If a line in the entries below includes the string "will", copy it out.

**The data**
* * * *

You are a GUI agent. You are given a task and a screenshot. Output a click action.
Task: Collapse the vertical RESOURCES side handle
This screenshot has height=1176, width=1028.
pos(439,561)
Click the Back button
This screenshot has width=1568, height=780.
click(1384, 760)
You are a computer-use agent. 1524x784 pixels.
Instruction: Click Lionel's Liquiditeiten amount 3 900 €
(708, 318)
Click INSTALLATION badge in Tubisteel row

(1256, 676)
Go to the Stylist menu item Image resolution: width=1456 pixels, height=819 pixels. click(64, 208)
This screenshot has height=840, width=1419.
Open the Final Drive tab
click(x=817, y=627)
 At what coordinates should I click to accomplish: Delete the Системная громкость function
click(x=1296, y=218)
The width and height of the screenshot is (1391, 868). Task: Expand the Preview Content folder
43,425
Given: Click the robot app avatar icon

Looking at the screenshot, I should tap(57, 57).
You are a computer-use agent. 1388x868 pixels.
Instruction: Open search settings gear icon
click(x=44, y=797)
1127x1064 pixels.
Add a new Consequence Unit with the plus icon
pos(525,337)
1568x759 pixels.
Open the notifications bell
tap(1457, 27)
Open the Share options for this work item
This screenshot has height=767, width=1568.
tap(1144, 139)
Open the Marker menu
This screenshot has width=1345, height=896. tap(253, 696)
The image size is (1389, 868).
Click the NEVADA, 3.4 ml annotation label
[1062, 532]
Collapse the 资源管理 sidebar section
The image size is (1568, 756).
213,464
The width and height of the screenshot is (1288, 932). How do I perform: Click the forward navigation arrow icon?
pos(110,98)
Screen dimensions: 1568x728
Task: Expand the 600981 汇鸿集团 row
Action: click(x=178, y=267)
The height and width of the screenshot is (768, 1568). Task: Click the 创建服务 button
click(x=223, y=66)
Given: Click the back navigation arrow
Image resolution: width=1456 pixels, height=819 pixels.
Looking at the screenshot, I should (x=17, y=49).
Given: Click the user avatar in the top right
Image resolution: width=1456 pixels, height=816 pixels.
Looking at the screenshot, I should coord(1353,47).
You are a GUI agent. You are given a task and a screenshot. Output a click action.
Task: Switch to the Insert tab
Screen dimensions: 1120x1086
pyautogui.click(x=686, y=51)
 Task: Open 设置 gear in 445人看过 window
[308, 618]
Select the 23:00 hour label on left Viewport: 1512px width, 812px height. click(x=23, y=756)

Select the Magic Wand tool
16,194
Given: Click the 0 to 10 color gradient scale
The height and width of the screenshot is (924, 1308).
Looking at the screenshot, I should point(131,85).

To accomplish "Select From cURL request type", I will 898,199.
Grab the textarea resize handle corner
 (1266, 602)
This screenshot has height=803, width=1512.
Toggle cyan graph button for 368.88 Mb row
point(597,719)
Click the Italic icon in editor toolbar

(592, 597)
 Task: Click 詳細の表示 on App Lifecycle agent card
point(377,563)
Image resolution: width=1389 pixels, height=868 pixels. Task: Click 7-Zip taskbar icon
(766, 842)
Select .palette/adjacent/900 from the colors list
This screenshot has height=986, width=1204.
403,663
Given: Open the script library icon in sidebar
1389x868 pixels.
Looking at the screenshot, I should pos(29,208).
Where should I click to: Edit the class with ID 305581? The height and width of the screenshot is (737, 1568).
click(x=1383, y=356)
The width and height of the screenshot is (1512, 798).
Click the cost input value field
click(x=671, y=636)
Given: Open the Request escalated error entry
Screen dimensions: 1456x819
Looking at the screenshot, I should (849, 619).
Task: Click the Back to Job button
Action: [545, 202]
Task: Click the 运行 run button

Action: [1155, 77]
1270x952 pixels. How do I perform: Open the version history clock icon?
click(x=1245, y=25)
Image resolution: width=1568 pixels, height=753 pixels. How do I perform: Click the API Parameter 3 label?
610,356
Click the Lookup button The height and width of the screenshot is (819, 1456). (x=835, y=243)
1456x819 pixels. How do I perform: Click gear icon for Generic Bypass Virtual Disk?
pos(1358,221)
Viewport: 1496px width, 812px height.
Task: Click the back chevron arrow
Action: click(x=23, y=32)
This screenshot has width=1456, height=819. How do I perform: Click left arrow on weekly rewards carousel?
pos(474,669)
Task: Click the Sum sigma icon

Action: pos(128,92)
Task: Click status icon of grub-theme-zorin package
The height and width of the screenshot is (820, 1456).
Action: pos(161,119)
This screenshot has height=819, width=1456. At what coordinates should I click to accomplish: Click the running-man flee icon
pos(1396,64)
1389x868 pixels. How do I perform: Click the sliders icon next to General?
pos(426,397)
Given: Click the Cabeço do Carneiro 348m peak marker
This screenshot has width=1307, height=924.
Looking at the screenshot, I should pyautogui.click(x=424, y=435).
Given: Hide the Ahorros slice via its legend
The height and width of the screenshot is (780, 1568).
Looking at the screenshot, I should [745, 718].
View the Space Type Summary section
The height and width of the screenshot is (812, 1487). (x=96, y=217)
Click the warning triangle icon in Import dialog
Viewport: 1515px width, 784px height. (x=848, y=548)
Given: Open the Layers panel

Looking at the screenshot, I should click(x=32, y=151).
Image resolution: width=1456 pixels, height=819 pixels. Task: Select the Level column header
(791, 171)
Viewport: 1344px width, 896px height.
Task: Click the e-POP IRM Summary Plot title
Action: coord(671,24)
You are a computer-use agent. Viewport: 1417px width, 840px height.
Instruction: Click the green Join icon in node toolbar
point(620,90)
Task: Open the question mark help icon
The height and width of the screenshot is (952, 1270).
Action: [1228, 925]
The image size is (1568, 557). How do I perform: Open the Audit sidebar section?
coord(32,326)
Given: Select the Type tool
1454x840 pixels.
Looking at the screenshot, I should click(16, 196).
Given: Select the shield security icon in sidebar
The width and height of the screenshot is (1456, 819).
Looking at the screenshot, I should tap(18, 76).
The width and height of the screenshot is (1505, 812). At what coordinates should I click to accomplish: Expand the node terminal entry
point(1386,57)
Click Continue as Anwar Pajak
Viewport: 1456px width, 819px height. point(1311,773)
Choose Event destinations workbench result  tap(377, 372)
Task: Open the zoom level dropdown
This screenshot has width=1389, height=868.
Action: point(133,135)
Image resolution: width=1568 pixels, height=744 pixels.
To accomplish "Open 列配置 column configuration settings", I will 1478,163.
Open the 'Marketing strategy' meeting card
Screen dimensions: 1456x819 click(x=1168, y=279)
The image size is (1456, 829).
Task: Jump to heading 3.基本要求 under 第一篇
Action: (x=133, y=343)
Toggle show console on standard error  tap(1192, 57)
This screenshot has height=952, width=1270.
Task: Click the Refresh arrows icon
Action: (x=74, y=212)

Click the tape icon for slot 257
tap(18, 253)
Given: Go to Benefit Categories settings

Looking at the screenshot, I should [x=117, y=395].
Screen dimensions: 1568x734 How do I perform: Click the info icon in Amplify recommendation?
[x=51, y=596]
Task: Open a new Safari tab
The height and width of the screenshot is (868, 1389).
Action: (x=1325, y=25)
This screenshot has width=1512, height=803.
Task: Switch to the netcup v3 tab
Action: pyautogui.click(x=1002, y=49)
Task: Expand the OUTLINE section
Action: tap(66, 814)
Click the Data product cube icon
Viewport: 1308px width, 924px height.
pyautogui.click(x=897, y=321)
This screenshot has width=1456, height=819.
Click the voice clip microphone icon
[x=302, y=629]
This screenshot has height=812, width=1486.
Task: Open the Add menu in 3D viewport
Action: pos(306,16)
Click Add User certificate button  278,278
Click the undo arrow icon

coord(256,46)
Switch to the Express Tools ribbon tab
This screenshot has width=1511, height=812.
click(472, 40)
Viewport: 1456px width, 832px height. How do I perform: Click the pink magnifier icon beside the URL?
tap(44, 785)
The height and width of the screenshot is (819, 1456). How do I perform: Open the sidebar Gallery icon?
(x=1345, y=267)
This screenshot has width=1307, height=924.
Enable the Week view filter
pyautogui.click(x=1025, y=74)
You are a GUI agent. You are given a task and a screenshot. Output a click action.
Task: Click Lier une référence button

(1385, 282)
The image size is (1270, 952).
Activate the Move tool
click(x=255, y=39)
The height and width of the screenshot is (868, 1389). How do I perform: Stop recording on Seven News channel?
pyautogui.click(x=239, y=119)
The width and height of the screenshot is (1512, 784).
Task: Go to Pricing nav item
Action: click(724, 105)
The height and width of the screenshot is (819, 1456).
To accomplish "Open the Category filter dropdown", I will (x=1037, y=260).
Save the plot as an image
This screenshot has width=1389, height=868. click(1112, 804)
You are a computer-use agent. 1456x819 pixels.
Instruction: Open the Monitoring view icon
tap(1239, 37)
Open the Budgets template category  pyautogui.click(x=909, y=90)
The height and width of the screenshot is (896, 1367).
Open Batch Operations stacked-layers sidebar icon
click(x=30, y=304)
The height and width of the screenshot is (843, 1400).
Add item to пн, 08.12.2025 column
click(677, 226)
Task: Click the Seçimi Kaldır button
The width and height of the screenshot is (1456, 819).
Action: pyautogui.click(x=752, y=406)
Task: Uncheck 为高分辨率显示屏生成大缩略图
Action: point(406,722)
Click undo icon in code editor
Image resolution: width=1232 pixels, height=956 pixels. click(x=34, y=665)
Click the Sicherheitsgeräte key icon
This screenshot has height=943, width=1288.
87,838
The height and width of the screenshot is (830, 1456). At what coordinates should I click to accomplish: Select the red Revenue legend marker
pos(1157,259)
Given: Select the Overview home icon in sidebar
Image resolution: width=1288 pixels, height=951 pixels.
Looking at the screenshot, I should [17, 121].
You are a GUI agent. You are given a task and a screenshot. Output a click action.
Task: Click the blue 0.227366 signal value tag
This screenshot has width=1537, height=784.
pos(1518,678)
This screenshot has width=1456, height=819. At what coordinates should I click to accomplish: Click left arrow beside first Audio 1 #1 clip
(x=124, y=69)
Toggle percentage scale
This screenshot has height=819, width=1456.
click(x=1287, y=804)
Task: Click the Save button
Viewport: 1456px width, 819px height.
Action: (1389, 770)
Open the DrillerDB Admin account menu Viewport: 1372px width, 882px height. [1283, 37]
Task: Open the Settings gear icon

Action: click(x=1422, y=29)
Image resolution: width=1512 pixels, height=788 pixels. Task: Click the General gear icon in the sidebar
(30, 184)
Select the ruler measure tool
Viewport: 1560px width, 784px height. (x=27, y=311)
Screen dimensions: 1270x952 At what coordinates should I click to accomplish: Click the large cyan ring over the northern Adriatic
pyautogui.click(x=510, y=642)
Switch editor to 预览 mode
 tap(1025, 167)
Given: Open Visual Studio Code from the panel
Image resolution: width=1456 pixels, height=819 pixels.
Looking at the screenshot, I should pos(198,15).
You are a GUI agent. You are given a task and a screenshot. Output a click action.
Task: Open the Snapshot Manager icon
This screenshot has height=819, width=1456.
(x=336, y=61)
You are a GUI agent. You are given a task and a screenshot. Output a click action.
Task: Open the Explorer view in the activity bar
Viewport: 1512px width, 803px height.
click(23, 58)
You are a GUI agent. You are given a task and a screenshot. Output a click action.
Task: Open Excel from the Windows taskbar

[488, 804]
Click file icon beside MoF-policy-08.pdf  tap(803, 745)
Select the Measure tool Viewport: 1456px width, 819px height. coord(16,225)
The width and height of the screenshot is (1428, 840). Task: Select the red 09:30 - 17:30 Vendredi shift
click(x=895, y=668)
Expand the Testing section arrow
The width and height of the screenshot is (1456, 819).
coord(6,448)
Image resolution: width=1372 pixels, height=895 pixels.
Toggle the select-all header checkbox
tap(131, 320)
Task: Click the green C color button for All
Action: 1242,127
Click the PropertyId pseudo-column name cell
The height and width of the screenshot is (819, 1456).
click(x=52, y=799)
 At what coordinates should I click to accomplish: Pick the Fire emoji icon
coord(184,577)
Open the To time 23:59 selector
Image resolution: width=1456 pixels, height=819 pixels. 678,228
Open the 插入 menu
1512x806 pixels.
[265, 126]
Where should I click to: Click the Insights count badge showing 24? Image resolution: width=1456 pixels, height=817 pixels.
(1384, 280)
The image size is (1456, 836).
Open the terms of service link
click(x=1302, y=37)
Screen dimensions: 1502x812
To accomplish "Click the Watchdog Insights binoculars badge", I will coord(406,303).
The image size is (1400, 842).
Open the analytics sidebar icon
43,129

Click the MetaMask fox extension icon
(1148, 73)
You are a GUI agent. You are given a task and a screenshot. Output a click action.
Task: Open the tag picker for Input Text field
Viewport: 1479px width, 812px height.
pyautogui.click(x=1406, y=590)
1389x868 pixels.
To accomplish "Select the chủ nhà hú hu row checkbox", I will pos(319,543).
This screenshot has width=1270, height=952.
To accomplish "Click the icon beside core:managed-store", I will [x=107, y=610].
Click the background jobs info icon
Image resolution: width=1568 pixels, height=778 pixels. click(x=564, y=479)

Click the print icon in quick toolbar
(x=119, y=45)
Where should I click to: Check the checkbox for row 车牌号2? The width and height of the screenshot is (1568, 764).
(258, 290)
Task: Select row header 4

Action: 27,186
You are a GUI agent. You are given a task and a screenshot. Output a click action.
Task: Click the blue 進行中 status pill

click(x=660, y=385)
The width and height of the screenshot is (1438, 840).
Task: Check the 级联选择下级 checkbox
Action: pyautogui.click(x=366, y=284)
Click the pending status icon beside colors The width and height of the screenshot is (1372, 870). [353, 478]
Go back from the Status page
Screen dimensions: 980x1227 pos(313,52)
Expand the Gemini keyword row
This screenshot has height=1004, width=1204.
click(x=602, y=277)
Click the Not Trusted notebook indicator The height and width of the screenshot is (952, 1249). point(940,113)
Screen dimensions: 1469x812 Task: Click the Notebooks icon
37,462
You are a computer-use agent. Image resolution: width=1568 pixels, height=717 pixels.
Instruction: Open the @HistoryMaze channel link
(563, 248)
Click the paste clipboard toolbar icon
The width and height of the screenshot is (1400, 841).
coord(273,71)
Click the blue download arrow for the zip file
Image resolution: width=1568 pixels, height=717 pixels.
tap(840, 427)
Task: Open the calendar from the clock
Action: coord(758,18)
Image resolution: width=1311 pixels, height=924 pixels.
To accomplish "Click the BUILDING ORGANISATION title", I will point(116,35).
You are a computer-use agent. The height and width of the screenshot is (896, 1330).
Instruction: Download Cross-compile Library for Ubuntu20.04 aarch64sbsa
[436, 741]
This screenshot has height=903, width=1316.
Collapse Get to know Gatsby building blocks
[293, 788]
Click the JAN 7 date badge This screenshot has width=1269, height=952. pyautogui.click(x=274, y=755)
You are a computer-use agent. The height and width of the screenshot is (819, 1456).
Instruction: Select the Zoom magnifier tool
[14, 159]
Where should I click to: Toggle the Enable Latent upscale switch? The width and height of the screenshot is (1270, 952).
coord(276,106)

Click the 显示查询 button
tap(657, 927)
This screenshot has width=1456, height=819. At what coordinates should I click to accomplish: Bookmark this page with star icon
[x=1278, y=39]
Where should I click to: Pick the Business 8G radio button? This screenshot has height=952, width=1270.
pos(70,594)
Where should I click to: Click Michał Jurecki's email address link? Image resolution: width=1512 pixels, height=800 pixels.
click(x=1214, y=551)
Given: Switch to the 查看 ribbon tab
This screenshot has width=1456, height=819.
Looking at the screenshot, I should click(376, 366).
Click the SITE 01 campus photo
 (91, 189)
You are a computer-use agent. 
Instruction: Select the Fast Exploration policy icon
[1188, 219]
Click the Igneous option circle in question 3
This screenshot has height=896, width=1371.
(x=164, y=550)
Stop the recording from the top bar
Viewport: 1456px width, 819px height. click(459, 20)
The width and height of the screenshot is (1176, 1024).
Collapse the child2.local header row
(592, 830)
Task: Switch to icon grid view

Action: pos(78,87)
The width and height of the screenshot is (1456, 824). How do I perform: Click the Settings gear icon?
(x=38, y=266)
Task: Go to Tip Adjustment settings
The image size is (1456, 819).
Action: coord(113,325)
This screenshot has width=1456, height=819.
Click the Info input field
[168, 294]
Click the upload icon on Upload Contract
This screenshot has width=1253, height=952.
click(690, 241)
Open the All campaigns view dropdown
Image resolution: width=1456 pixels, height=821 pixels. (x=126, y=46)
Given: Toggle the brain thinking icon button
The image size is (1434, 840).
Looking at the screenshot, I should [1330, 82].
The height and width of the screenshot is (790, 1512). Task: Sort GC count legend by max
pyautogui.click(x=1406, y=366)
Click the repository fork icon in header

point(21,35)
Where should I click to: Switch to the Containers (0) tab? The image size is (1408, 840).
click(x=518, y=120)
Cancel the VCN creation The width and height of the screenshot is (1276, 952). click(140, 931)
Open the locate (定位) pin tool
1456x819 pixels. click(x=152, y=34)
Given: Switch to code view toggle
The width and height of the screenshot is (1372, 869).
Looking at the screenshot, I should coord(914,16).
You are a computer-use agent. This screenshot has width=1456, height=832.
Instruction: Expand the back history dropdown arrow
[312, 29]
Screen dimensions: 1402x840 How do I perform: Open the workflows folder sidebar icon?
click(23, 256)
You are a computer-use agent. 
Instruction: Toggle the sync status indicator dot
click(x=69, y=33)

* * * *

**Response**
To accomplish "Select From cURL request type", I will 898,199.
To accomplish "Open 列配置 column configuration settings", I will 1478,163.
To accomplish "Open the Category filter dropdown", I will (x=1037, y=260).
To accomplish "Click the Watchdog Insights binoculars badge", I will coord(406,303).
To accomplish "Select the chủ nhà hú hu row checkbox", I will pos(319,543).
To accomplish "Click the icon beside core:managed-store", I will [x=107, y=610].
To accomplish "Click the BUILDING ORGANISATION title", I will point(116,35).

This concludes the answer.